DuPree never missed a game in his 11 seasons in the league and was part of the franchise's legacy of Pro Bowl tight ends that includes: Jim Doran, Dick Bielski, Lee Folkins, Mike Ditka, Jay Saldi, Doug Cosbie, Jay Novacek and Jason Witten. He was also a Cowboys co-captain and recognized as the team's NFL Man of the Year.

==NFL career statistics==

Legend
|  | Won the Super Bowl |
| Bold | Career high |

=== Regular season ===

| Year | Team | Games |  | Receiving |  |  |  |  |
| GP | GS | Rec | Yds | Avg | Lng | TD |
| 1973 | DAL | 14 | 14 | 29 | 392 | 13.5 | 40 | 5 |
| 1974 | DAL | 14 | 13 | 29 | 466 | 16.1 | 42 | 4 |
| 1975 | DAL | 14 | 6 | 9 | 138 | 15.3 | 28 | 1 |
| 1976 | DAL | 14 | 14 | 42 | 680 | 16.2 | 38 | 2 |
| 1977 | DAL | 14 | 14 | 28 | 347 | 12.4 | 23 | 3 |
| 1978 | DAL | 16 | 16 | 34 | 509 | 15.0 | 38 | 9 |
| 1979 | DAL | 16 | 16 | 29 | 324 | 11.2 | 33 | 5 |
| 1980 | DAL | 16 | 16 | 29 | 312 | 10.8 | 39 | 7 |
| 1981 | DAL | 16 | 15 | 19 | 214 | 11.3 | 33 | 2 |
| 1982 | DAL | 9 | 1 | 7 | 41 | 5.9 | 12 | 2 |
| 1983 | DAL | 16 | 6 | 12 | 142 | 11.8 | 28 | 1 |
|  |  | 159 | 131 | 267 | 3,565 | 13.4 | 42 | 41 |

=== Playoffs ===

| Year | Team | Games |  | Receiving |  |  |  |  |
| GP | GS | Rec | Yds | Avg | Lng | TD |
| 1973 | DAL | 2 | 2 | 2 | 22 | 11.0 | 20 | 0 |
| 1975 | DAL | 3 | 0 | 1 | 17 | 17.0 | 17 | 0 |
| 1976 | DAL | 1 | 1 | 3 | 34 | 11.3 | 16 | 0 |
| 1977 | DAL | 3 | 3 | 6 | 110 | 18.3 | 28 | 1 |
| 1978 | DAL | 3 | 3 | 10 | 124 | 12.4 | 24 | 2 |
| 1979 | DAL | 1 | 1 | 2 | 26 | 13.0 | 17 | 0 |
| 1980 | DAL | 3 | 3 | 4 | 36 | 9.0 | 19 | 1 |
| 1981 | DAL | 2 | 2 | 6 | 37 | 6.2 | 13 | 0 |
| 1982 | DAL | 3 | 0 | 4 | 32 | 8.0 | 11 | 0 |
| 1983 | DAL | 1 | 0 | 1 | 9 | 9.0 | 9 | 0 |
|  |  | 22 | 15 | 39 | 447 | 11.5 | 28 | 4 |

==Personal life==
More recently, he has become involved in many charities, including the Shriner's, as well as other inner city youth groups. He is an active participant in most NFL Alumni Children's Charity events.

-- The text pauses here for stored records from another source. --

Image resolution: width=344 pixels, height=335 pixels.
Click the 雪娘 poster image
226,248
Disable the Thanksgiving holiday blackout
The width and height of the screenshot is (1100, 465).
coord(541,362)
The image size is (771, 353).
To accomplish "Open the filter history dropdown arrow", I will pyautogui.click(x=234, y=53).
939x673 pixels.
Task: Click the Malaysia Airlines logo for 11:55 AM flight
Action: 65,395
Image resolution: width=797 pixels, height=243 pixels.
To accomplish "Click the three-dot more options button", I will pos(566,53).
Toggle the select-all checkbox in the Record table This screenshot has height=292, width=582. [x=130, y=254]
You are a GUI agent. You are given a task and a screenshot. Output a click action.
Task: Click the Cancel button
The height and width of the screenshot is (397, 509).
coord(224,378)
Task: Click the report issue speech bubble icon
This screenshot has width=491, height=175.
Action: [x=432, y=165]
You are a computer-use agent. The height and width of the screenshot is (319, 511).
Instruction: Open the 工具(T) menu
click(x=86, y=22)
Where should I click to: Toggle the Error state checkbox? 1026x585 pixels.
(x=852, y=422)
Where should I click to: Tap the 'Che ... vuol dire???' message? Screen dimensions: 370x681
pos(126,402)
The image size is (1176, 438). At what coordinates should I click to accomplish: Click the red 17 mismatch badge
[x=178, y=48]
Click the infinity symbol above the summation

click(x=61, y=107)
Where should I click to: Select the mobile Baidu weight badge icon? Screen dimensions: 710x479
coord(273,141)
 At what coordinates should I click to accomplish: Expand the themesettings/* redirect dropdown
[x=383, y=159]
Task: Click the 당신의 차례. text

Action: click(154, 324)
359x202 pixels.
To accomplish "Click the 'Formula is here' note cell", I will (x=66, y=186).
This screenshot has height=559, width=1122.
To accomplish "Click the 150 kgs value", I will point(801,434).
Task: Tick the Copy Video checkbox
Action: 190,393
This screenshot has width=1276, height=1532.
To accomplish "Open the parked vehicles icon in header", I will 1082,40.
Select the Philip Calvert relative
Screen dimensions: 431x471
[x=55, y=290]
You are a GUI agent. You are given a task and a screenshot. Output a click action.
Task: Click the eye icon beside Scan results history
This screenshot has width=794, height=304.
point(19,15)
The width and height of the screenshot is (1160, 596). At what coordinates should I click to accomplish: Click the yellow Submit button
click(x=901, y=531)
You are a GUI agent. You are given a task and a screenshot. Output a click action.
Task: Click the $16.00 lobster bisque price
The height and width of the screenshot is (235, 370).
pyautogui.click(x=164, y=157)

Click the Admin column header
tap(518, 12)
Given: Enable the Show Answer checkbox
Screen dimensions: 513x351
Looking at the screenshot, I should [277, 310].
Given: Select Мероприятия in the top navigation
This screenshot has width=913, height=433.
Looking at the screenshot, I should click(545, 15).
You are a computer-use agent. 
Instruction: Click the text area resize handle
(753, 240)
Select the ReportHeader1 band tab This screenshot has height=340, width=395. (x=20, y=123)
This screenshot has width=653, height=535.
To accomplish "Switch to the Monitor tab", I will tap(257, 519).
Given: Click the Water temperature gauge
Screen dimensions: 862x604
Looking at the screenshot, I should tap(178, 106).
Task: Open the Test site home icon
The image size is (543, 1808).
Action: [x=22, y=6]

He was elected into the MSU Athletics Hall of Fame, the Blue–Gray Football Classic Hall of Fame, the Louisiana Sports Hall of Fame and the Texas State African-American Sports Hall of Fame. He is an active member of the Board of Trustees of Meals on Wheels of Collin County.

DuPree is great uncle to English rugby league footballer Tyler Dupree who plays for the Wigan Warriors in the Super League.